## Requirement
Extract every line starting at the line that contains "Is it still" and ending with the final line of the data, inclusive; give only those lines, word for word.

Saved data entries
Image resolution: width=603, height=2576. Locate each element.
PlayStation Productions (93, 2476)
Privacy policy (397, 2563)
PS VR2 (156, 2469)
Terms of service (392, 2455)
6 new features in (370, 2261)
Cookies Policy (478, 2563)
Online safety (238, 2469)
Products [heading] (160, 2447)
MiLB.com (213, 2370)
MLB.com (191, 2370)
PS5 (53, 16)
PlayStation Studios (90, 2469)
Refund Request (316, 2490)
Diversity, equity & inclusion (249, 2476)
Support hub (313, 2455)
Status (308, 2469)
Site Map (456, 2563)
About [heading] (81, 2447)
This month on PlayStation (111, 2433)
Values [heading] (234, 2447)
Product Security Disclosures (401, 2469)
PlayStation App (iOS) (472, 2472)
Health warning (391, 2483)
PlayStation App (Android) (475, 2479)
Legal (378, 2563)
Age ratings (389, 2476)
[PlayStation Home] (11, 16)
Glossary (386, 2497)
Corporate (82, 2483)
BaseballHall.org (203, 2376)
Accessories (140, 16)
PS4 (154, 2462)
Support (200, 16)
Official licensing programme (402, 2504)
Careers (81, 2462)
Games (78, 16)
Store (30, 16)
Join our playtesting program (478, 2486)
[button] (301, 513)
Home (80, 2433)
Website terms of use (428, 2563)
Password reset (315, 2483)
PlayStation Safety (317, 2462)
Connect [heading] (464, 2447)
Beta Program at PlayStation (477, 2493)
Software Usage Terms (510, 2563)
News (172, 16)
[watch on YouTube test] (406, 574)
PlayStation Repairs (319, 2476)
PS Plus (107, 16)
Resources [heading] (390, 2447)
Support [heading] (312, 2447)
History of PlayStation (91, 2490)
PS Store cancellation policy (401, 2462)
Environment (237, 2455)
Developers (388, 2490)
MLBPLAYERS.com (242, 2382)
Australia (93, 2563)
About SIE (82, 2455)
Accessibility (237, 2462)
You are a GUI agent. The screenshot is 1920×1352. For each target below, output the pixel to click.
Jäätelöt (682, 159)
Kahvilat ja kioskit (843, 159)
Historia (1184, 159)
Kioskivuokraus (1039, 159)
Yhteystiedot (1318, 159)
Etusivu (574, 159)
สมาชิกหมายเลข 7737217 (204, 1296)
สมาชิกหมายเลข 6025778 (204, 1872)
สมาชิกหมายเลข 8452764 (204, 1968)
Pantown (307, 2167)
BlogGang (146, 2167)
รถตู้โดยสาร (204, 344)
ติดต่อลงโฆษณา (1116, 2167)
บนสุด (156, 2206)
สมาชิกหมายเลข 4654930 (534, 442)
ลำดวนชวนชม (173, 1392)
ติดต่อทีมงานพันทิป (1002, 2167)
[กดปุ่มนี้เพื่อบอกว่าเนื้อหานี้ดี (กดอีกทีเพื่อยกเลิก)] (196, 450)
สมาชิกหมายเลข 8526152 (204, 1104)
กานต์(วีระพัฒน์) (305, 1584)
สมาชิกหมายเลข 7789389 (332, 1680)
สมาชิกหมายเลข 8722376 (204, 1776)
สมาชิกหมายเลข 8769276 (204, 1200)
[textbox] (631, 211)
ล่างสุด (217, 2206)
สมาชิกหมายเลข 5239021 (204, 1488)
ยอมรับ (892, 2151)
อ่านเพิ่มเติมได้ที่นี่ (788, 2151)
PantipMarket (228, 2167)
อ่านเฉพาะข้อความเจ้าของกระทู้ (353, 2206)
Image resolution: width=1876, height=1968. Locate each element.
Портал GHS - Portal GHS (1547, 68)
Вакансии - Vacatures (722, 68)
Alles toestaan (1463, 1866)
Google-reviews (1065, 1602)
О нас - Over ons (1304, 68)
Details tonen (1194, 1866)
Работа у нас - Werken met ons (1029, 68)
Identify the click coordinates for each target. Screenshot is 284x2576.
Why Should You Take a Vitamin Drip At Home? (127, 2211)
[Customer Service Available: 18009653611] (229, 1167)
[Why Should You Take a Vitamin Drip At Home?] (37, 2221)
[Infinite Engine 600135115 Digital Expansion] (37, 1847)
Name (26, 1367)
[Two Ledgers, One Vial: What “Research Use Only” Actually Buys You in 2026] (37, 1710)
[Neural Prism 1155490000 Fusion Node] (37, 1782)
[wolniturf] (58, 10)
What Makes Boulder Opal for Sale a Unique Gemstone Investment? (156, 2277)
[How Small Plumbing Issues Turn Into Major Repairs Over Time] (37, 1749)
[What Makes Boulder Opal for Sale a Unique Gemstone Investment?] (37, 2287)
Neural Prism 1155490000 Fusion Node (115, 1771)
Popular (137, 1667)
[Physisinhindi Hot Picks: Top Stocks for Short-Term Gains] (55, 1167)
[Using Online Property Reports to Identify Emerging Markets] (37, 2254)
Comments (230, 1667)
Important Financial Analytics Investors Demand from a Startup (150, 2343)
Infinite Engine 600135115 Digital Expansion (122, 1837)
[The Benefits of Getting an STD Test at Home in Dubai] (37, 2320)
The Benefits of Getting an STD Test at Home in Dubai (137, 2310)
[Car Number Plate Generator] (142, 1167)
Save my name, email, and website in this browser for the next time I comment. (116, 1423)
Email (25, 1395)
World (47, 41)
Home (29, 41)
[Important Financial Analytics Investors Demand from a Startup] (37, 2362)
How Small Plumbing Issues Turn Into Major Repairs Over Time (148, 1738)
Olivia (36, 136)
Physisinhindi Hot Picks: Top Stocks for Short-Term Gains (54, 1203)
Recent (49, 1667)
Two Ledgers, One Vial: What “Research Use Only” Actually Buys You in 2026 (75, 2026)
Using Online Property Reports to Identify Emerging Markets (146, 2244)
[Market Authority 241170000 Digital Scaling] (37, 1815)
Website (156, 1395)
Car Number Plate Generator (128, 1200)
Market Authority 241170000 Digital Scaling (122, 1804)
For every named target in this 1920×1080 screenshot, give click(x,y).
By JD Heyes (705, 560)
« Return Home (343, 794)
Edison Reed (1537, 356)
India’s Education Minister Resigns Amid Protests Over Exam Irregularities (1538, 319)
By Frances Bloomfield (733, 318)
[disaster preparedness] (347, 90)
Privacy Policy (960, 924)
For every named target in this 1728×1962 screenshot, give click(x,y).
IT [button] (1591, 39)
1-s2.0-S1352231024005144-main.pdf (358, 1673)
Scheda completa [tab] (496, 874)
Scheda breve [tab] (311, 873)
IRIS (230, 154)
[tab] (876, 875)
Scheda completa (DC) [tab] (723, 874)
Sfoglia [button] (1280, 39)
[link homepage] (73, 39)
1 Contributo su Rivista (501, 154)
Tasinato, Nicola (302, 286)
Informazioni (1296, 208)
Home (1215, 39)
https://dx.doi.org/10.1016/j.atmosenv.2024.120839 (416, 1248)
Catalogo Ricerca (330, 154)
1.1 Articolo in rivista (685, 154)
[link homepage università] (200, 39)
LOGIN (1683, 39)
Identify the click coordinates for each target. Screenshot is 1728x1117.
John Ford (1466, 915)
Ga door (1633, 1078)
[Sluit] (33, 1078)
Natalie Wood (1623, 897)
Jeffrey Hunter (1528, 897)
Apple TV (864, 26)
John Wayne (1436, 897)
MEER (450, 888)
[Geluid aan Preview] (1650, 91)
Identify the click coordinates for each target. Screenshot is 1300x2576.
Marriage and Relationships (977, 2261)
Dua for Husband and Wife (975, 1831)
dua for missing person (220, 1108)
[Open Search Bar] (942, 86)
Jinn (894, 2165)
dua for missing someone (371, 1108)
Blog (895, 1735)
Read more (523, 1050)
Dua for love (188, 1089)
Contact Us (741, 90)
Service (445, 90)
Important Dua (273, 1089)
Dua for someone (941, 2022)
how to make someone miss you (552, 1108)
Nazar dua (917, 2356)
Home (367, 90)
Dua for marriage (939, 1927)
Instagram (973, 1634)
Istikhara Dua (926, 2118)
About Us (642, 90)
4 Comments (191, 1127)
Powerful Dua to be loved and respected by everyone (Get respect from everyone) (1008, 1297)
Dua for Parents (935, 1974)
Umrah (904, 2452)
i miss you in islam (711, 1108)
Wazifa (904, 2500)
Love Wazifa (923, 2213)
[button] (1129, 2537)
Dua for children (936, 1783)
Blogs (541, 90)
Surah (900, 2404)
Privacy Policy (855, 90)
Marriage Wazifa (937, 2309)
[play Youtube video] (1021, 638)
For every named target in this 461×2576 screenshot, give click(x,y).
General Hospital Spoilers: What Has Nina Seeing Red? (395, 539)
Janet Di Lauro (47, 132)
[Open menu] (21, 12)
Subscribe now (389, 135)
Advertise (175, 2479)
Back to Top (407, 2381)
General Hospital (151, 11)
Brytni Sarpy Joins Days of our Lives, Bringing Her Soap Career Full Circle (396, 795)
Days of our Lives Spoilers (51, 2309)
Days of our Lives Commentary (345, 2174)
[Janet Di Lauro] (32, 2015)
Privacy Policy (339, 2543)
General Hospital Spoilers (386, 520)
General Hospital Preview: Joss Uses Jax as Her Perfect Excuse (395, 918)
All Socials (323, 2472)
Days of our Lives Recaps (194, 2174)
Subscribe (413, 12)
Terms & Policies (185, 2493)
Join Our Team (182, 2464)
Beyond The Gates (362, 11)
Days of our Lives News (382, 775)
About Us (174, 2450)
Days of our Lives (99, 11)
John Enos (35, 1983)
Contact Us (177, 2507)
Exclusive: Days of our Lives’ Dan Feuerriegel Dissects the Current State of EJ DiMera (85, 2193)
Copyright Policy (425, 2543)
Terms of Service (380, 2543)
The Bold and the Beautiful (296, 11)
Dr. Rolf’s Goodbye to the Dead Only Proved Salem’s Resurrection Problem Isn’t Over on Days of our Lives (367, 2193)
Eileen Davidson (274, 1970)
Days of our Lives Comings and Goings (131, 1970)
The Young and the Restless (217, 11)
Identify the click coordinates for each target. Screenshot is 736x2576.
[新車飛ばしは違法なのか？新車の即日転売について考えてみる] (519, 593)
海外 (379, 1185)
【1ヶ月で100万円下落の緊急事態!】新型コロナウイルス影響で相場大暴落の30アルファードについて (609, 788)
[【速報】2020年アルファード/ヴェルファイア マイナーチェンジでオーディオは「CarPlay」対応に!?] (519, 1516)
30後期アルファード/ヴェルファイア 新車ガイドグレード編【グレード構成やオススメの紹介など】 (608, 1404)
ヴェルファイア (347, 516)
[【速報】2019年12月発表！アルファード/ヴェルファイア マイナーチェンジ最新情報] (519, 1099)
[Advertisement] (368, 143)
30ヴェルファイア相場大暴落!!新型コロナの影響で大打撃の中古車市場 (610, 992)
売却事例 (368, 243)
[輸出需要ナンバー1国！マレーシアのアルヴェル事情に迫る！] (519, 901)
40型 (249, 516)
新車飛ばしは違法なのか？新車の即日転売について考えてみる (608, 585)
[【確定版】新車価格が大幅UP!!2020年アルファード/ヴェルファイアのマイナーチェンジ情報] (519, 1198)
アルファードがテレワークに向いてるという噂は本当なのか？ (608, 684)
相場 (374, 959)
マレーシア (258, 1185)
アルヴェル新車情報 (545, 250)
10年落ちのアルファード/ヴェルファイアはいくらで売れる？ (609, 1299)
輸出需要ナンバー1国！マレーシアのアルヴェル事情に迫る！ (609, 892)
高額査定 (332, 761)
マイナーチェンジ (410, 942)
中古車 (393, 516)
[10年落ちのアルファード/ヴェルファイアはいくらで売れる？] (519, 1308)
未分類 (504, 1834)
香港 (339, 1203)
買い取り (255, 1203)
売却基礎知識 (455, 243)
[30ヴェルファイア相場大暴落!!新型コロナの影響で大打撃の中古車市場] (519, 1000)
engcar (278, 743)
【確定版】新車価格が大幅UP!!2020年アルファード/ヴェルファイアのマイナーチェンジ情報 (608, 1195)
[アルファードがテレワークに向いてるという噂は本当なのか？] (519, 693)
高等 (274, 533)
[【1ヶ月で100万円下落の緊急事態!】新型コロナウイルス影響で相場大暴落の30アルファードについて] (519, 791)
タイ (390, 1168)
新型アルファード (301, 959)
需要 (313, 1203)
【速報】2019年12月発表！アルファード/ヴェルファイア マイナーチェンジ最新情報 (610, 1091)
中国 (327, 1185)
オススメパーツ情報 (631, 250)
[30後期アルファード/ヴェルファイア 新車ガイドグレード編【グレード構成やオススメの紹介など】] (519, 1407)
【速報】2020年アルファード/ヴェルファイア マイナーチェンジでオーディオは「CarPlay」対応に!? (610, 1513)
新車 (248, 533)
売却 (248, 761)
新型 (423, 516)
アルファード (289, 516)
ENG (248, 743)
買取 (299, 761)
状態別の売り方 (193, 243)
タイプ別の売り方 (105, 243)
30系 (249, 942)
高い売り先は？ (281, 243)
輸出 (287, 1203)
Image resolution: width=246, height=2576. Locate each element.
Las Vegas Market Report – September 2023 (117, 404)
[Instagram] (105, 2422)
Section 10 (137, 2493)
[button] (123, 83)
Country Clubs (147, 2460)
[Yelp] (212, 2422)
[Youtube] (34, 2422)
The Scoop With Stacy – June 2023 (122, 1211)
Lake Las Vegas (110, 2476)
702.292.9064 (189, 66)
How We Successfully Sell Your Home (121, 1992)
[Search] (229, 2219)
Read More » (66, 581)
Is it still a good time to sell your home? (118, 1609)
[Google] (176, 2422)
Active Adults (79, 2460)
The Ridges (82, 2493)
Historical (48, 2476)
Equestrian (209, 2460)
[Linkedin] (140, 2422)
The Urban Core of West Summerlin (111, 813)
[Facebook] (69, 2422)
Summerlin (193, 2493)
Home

## Exercise result
Is it still a good time to sell your home? (118, 1609)
[Google] (176, 2422)
Active Adults (79, 2460)
The Ridges (82, 2493)
Historical (48, 2476)
Equestrian (209, 2460)
[Linkedin] (140, 2422)
The Urban Core of West Summerlin (111, 813)
[Facebook] (69, 2422)
Summerlin (193, 2493)
Home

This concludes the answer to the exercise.